● **WORK INSTRUCTION A**: Retype the stretch of the apoptosis passage from "To test this" through "activity (Figure 1e).".
● **WORK INSTRUCTION B**: Carry the passage on apoptosis in caspase-6-deficient cells forward past its last sentence.

● **PASSAGE TO READ**:
=-=-=-=-=
To test this hypothesis, we examined the ability of a number of agents to induce apoptosis in parental and caspase-6^−/− DT40 chicken lymphoma cells.³ Our data revealed that the ability of the topoisomerase II poison etoposide to induce apoptosis in the caspase-6^−/− cell line was intact (Figure 1b) despite the absence of detectable procaspase-6 protein (Figure 1c), ruling out the possibility that the gene targeting and selection process had raised the apoptotic threshold in this cell line. When treated with camptothecin, the parental and caspase-6^−/− cells displayed roughly equal sensitivity to the induction of apoptosis as assessed by the appearance of cells with subdiploid DNA content after propidium iodide staining (Figure 1d) or the activation of caspase 3-like activity (Figure 1e).
=-=-=-=-=
● **Stored data entries**:
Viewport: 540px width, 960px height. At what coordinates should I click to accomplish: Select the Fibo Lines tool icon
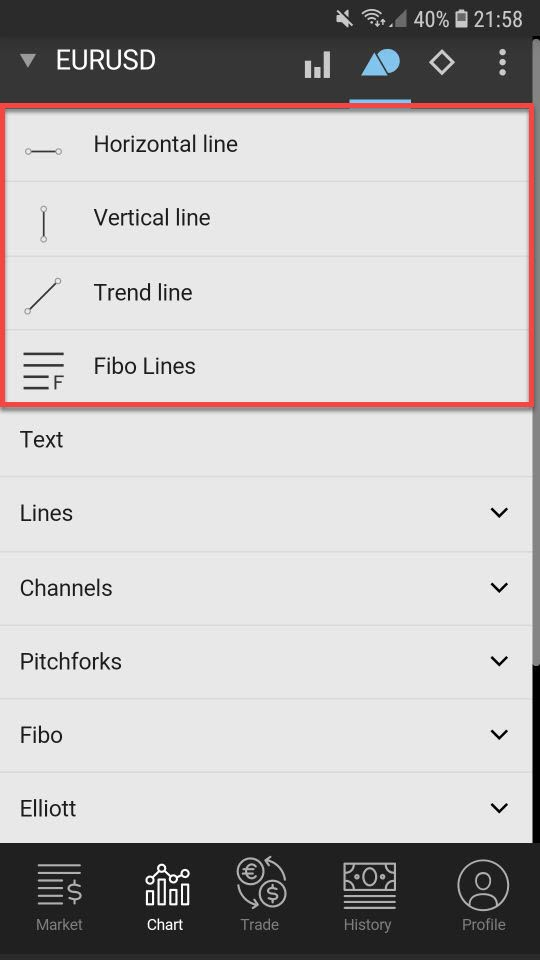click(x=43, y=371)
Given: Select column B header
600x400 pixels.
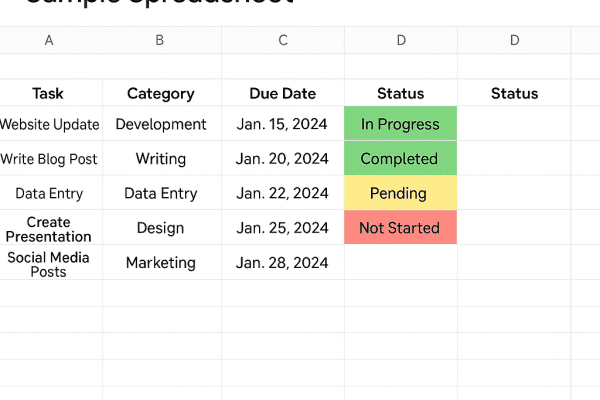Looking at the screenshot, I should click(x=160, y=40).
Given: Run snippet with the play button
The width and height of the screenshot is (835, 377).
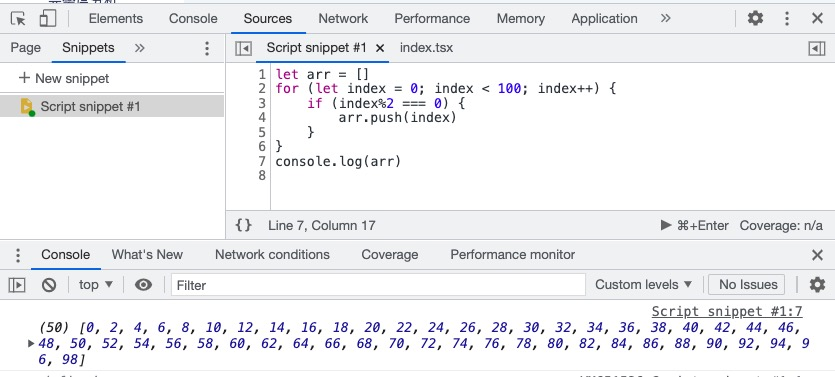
=-=-=-=-=
● **FINAL ANSWER A**:
To test this hypothesis, we examined the ability of a number of agents to induce apoptosis in parental and caspase-6^−/− DT40 chicken lymphoma cells.³ Our data revealed that the ability of the topoisomerase II poison etoposide to induce apoptosis in the caspase-6^−/− cell line was intact (Figure 1b) despite the absence of detectable procaspase-6 protein (Figure 1c), ruling out the possibility that the gene targeting and selection process had raised the apoptotic threshold in this cell line. When treated with camptothecin, the parental and caspase-6^−/− cells displayed roughly equal sensitivity to the induction of apoptosis as assessed by the appearance of cells with subdiploid DNA content after propidium iodide staining (Figure 1d) or the activation of caspase 3-like activity (Figure 1e).

● **FINAL ANSWER B**:
Among the compounds that showed a high correlation between procaspase-6 expression and LC₅₀, several were not available for testing (not shown) or failed to induce apoptosis in DT40 cells after 48 h of continuous exposure to the highest tested concentration (Figure 1a). Three of the agents, however, readily induced apoptosis in DT40 cells (Figure 1a and f). Of these three, two (NSC 349856 and NSC 682298) induced slightly more apoptosis in caspase-6^−/− DT40 cells than parental cells (Figure 1f). In short, the loss of caspase-6 does not appear to impair the ability of any of these agents to induce apoptosis. Even though the correlations between caspase-6 content and drug sensitivity across 60 cell lines were striking and highly statistically significant for several compounds (Figure 1a), we found no mechanistic basis for these correlations and no evidence that caspase 6 plays an essential role in the cytotoxic response to these agents.